Model compatibility inquiries: There is a question about whether llama.cpp supports running the CosyVoice2 model, reflecting user interest in expanding supported models.  
issues/15348

2.4 Closed Issues
This section lists, groups, and then summarizes issues that were closed within the last week in the repository. This section also links the associated pull requests if applicable. 
Issues Closed This Week: 12
Summarized Issues:

GPU Compatibility and ROCm Issues: Multiple issues highlight problems with GPU compatibility and ROCm support, including vector addition failures on AMD GPUs due to invalid device functions, build system failures to detect ROCm installations causing CPU-only binaries, and containerized applications failing to detect GPUs due to missing CUDA libraries. These problems emphasize challenges in configuring ROCm versions, GPU architecture overrides, and proper environment setups for GPU acceleration.  
issues/15202, issues/15245, issues/15299

Performance Limitations and Optimization: Several reports focus on performance issues such as slow prompt processing on GPUs with FP16 computations, suboptimal sampling settings causing low GPU utilization and slower throughput in server evaluations, and Vulkan backend memory allocation failures impacting performance. These issues reveal the need for better backend support, tuning of parameters like top-k, and improved documentation to optimize GPU usage.  
issues/15233, issues/15256, issues/15297

Segmentation Faults and Crashes: There are multiple segmentation fault issues including crashes during long GPT-OSS:20B model evaluations caused by problematic regex handling, and crashes triggered by calling chat template functions immediately after model loading with certain models.
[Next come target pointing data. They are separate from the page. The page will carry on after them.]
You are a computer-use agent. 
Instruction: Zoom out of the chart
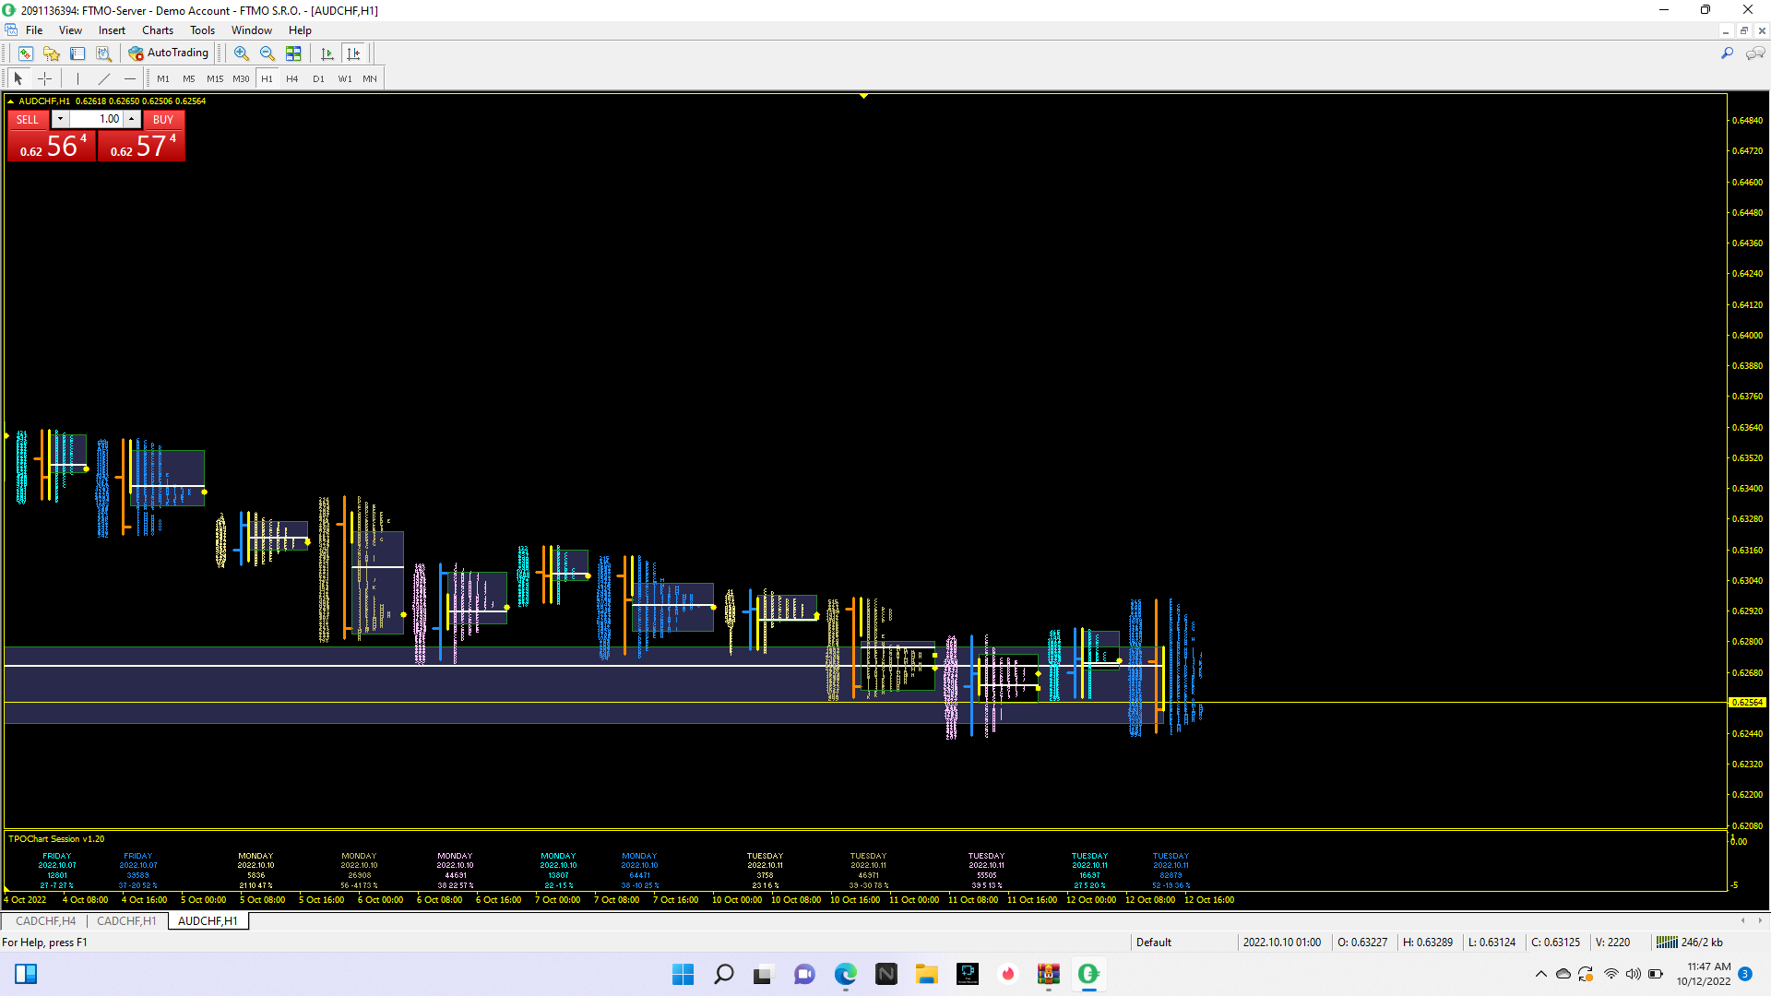pos(267,53)
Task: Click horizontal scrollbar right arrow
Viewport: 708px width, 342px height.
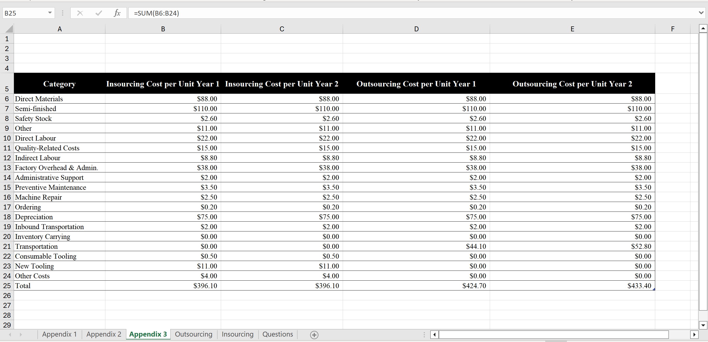Action: point(694,335)
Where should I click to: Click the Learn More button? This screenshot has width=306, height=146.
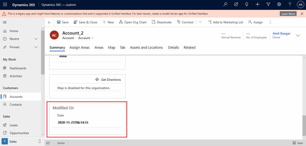[288, 14]
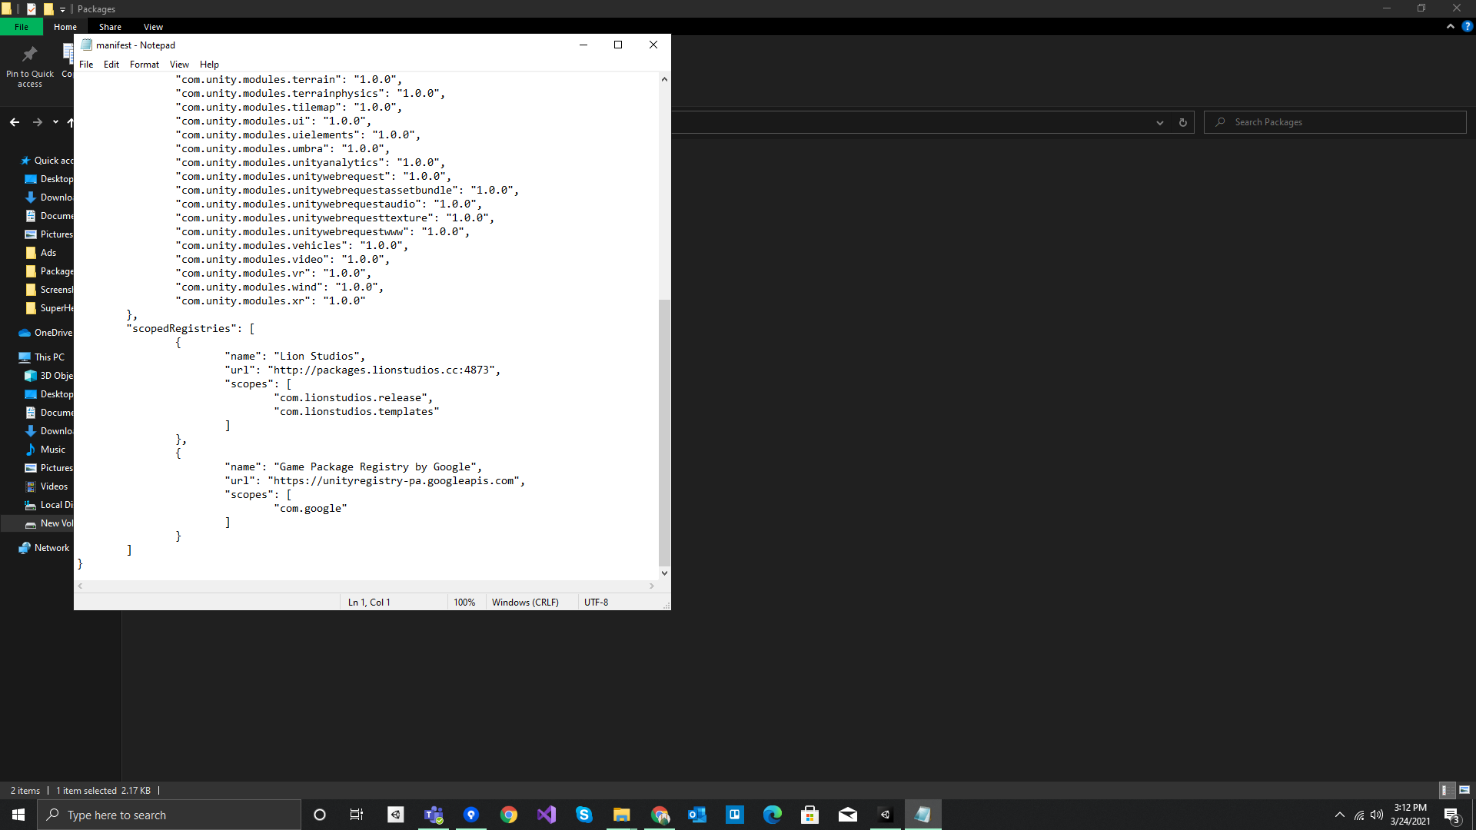Screen dimensions: 1476x830
Task: Expand the Quick Access Toolbar customization menu
Action: tap(63, 9)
These faults point to bugs in code handling and timing of function calls that require careful fixes to prevent runtime failures.  
issues/15283, issues/15345

Build and Environment Configuration Failures: Issues include failures in the Xcode build step due to missing iOS and visionOS SDKs after macOS image updates, and module import errors during model conversion caused by missing Python dependencies. These highlight the importance of maintaining up-to-date build environments and dependency management to ensure successful builds and conversions.  
issues/15322, issues/15268

API Usage and Input Validation Errors: One issue describes server errors caused by invalid image URL values in multimodal API requests, resulting from incorrect overriding of URL fields. This underscores the need for proper input validation and error handling in API implementations to avoid server-side failures.  
issues/15349

User Input and Response Quality Issues: A reported problem involves AI responses containing progressively repeated words due to a user mistake, illustrating how input errors can degrade output quality and cause confusion before resolution.  
issues/15311

2.5 Issue Discussion Insights
This section will analyze the tone and sentiment of discussions within this project's open and closed issues that occurred within the past week. It aims to identify potentially heated exchanges and to maintain a constructive project environment. 
Based on our analysis, there are no instances of toxic discussions in the project's open or closed issues from the past week. 

III. Pull Requests
3.1 Open Pull Requests
This section provides a summary of pull requests that were opened in the repository over the past week. The top three pull requests with the highest number of commits are highlighted as 'key' pull requests. Other pull requests are grouped based on similar characteristics for easier analysis. Up to 25 pull requests are displayed in this section, while any remaining pull requests beyond this limit are omitted for brevity.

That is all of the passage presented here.